Weiterbildung im Sport

Annika Frahsa & Ansgar Thiel

DOI: https://doi.org/10.35468/wbeb2022-287

W. i. S. umfasst formale, non-formale und informelle Lernprozesse (formale – non-formale – informelle Bildung) im, für und durch Sport – insb. in den gemeinwohlorientierten Mitgliedsorganisationen des Deutschen Olympischen Sportbunds (DOSB). Mit ca. 8,8 Mio. freiwillig und ehrenamtlich (Ehrenamt) sowie neben- und hauptberuflich Engagierten, von denen sich jeder etwa 20 Stunden pro Monat in rund 91 Tsd. Sportvereinen einbringt, ist der gemeinwohlorientierte Sport einer der größten Bildungsanbieter der Zivilgesellschaft. Er adressiert unterschiedliche Zielgruppen und ergänzt die Bildungsangebote des öffentlich und privatwirtschaftlich organisierten Bildungs- und Weiterbildungssystems. Zum einen fungiert er als Sozialraum für Bildungsbeteiligung und Kompetenzerwerb (Kompetenz). Andererseits kann bürgerschaftliches Engagement in einer demokratischen Gesellschaft als „Produzent von Bildungskapital“ (Braun, 2011) verstanden werden (bürgerschaftliches Lernen).

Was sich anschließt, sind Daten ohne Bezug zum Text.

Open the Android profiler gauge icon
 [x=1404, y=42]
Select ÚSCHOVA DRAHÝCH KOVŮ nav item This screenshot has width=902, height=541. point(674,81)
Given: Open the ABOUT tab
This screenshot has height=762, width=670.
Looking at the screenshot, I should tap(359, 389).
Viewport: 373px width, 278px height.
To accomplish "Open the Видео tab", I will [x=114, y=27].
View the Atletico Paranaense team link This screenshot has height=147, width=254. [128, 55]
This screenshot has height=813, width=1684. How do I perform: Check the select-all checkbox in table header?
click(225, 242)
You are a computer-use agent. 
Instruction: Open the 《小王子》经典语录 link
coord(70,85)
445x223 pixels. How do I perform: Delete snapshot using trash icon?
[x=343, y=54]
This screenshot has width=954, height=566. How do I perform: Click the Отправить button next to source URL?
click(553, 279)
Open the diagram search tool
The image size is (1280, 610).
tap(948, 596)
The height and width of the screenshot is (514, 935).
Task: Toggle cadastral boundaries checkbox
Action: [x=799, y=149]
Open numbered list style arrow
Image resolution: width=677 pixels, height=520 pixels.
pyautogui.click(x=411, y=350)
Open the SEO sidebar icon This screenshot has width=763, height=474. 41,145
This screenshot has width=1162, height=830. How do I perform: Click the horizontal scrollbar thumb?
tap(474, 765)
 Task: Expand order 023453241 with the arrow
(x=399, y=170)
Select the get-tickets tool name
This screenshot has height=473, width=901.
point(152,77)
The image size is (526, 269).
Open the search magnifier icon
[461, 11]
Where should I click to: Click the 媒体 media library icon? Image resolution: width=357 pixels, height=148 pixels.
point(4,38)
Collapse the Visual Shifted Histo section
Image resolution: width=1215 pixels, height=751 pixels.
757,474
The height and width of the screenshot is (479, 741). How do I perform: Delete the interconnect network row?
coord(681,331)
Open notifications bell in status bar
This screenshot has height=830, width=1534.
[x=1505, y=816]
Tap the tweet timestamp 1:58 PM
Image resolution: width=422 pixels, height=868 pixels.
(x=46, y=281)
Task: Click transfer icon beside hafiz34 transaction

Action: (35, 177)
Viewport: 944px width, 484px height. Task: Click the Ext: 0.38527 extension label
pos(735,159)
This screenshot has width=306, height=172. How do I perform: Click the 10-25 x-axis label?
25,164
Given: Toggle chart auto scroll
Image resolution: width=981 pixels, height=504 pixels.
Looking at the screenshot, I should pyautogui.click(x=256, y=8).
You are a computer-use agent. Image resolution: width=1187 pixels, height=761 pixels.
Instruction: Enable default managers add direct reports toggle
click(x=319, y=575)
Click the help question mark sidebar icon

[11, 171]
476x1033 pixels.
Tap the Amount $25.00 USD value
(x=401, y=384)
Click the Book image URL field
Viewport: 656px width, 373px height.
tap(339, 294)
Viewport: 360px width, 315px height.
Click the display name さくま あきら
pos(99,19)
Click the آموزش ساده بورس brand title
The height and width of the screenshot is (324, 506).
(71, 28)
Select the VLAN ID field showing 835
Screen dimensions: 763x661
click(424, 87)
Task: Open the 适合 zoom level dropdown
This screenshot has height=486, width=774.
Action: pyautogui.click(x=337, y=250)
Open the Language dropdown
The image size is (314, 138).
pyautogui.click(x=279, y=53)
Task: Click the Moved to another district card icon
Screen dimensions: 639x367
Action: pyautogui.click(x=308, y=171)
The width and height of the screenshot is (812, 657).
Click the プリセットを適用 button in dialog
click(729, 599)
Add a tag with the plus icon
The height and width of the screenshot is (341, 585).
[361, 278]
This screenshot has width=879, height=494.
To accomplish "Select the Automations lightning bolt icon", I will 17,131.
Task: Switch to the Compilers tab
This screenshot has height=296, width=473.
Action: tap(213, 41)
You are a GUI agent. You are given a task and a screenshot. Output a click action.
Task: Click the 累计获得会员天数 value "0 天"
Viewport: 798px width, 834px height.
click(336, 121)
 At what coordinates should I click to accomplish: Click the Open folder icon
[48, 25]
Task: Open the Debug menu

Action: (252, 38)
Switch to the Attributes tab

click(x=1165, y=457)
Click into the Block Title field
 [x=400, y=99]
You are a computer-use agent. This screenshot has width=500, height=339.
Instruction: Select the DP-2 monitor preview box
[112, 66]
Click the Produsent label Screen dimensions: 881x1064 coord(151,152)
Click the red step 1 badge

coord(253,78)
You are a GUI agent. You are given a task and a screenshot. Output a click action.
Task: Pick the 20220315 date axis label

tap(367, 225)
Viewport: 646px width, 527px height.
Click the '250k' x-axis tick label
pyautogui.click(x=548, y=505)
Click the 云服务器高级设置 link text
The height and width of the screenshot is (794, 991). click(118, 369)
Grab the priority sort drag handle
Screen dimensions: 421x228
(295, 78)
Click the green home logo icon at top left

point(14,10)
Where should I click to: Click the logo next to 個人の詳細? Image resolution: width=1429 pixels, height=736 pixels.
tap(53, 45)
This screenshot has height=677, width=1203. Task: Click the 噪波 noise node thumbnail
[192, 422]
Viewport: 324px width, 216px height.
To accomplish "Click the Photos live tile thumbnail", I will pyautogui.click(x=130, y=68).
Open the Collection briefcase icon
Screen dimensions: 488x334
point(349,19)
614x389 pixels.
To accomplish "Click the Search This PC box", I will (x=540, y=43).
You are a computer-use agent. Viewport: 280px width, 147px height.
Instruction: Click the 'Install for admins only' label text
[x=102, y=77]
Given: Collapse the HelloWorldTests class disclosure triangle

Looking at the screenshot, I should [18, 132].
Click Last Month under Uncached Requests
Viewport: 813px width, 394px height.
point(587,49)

Seit den 1960er Jahren bestehen ausdifferenzierte Strukturen non-formaler Weiterbildung für freiwillig und ehrenamtlich, neben- und hauptberuflich Engagierte im organisierten Sport. Non-formale Weiterbildung umfasst sowohl Qualifizierungen für eine Tätigkeit im organisierten Sport (z. B. sportpraktische oder managementbezogene Aus- und Weiterbildung) als auch Qualifizierungen durch den organisierten Sport. In letzterem Fall tritt der organisierte Sport als Weiterbildungsanbieter für sportbezogene Tätigkeiten in anderen Institutionen auf. Darüber hinaus trägt er zur Persönlichkeitsentwicklung (z. B. Teamfähigkeit, Umgang mit Erfolgen und Niederlagen, Akzeptanz von Regeln) bei (Persönlichkeitsbildung).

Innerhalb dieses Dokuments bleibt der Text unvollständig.